「『熱塩循環』と言いますと?」と町会長。

「ウィキペディアには『熱塩循環(ねつえんじゅんかん、英:thermohaline circulation)は、おもに中深層(数百メートル以深)で起こる地球規模の海洋循環を指す言葉である(水深千数百メートル以下での海洋循環を指すという説もある。語源のthermoは熱、halineは塩分の意味で海水の密度はこの熱と塩分により決定される。メキシコ湾流のような表層海流が、赤道大西洋から極域に向かうにつれて冷却し、ついには高緯度で沈み込む。この高密度の海水は深海底に沈み、1200年後に北東太平洋に達して再び表層に戻る』と説明されています。」

「『熱塩循環』というのは、英語の直訳なのですね」と町会長。

「おっしゃる通りです。海水の密度は、水温と塩分の濃度で決まるようですね。」

「海水は、温度が低くて、塩分を多く含むと、密度が上がって重くなるので沈むのですか」と町会長。

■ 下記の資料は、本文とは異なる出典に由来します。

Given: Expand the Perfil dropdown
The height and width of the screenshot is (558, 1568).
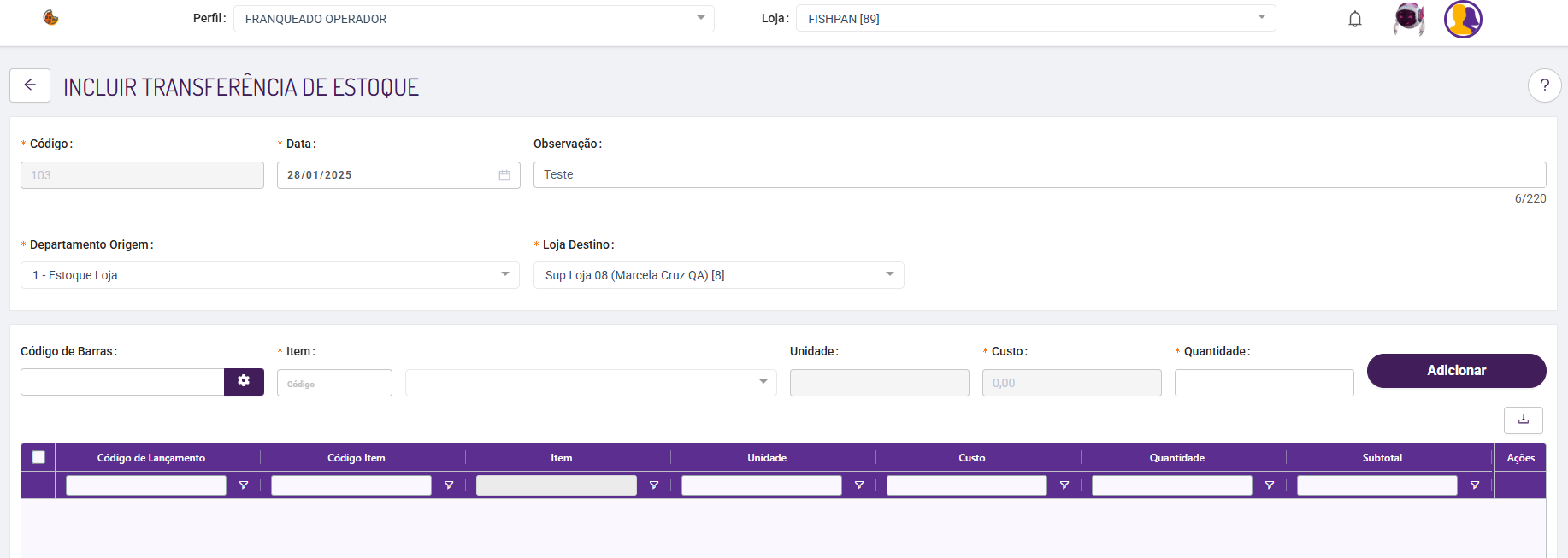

「おっしゃる通りです。ウィキペディアには『海底に沈みこむ密度の高い水塊は、北大西洋と南極海という限られた海域で形成される。この海域で海水は風により冷却され、また海氷形成時に氷から排出される塩分で塩分濃度を増加させる。塩分の増加が海水の凍結温度を下げ、蜂の巣状の海氷の中でさらに冷却された塩水が形成されることで非常に重くなり、氷からゆっくり零れ落ちて海底に沈みこむ。これらの深層水塊は重いので、より軽い海水を押しのけて下るように沈み込んで極域の海盆を満たす。ちょうど陸上の渓谷や河川のように、低層水塊は海底の地形に沿って移動する』という説明があります。」

「海氷ができるとき、塩分が排出されるのですね」と町会長。

「おっしゃる通りです。」

「氷から排出される塩分で北極海の海水は、塩分の濃度が高くなり、冷却されて、重くなるのですね」と町会長。

「おっしゃる通りです。」

「『海盆』と言いますと?」と町会長。

「海底のへこんだところを『海盆』と言うようです。」

「なるほど。重くなった海水は、海底の低いところから、さらに低いところへと、川のように流れていき、重くて冷たい海流となって海底を流れ、1200年後に北東太平洋に達して再び表層に現れるのですか」と町会長。

「おっしゃる通りです。」

「『メキシコ湾流』と言いますと?」と町会長。

「ウィキペディアには『メキシコ湾流』という項目もあって、『メキシコ湾流は主に赤道の北側を西向きに流れる北赤道海流に起源を持ち、カリブ海およびメキシコ湾に入り、フロリダ海峡を通って再び大西洋に流出する。その後、北アメリカ大陸東岸をフロリダ半島沿いに北東方向に進み・・・北極海に注ぐ海底の大河で、その速さはミシシッピ川やアマゾン川をしのぎ、その水量はこれらの川の1000倍以上にも及ぶ』という説明があります。」

「なるほど。メキシコ湾流は、赤道付近の30℃ぐらいある表層水を、北アメリカ大陸東岸を流れて、北極海に向かって運んでいくのですか」と町会長。

「おっしゃる通りです。」

「そして、極域に向かうにつれて冷却され、ついには高緯度で沈み込むのですか」と町会長。

「おっしゃる通りです。グリーンランドの東側あたりで沈み込むようですよ。」

「なるほど。そして沈み込んだ海水は深海を流れ、1200年後に北東太平洋に達して再び表層に戻るのですね」と町会長。

「おっしゃる通りです。」

「熱塩循環というからには、表層に戻った海流は、北赤道海流になり、再びメキシコ湾流になるということですか」と町会長。

「おっしゃる通りです。」

「それでは、大西洋側は、赤道付近の30℃ぐらいある表層水を北極に向けて運ぶ湾流があるが、太平洋側には、赤道付近の表層水を北極に向けて運ぶ海流がないということなのですね」と町会長。

「おっしゃる通りです。」

「それで、先ほど言われたように、大西洋側ではなく、太平洋側の方の海氷が大きく融けているのは、どうしてなのだということになるのですか」と町会長。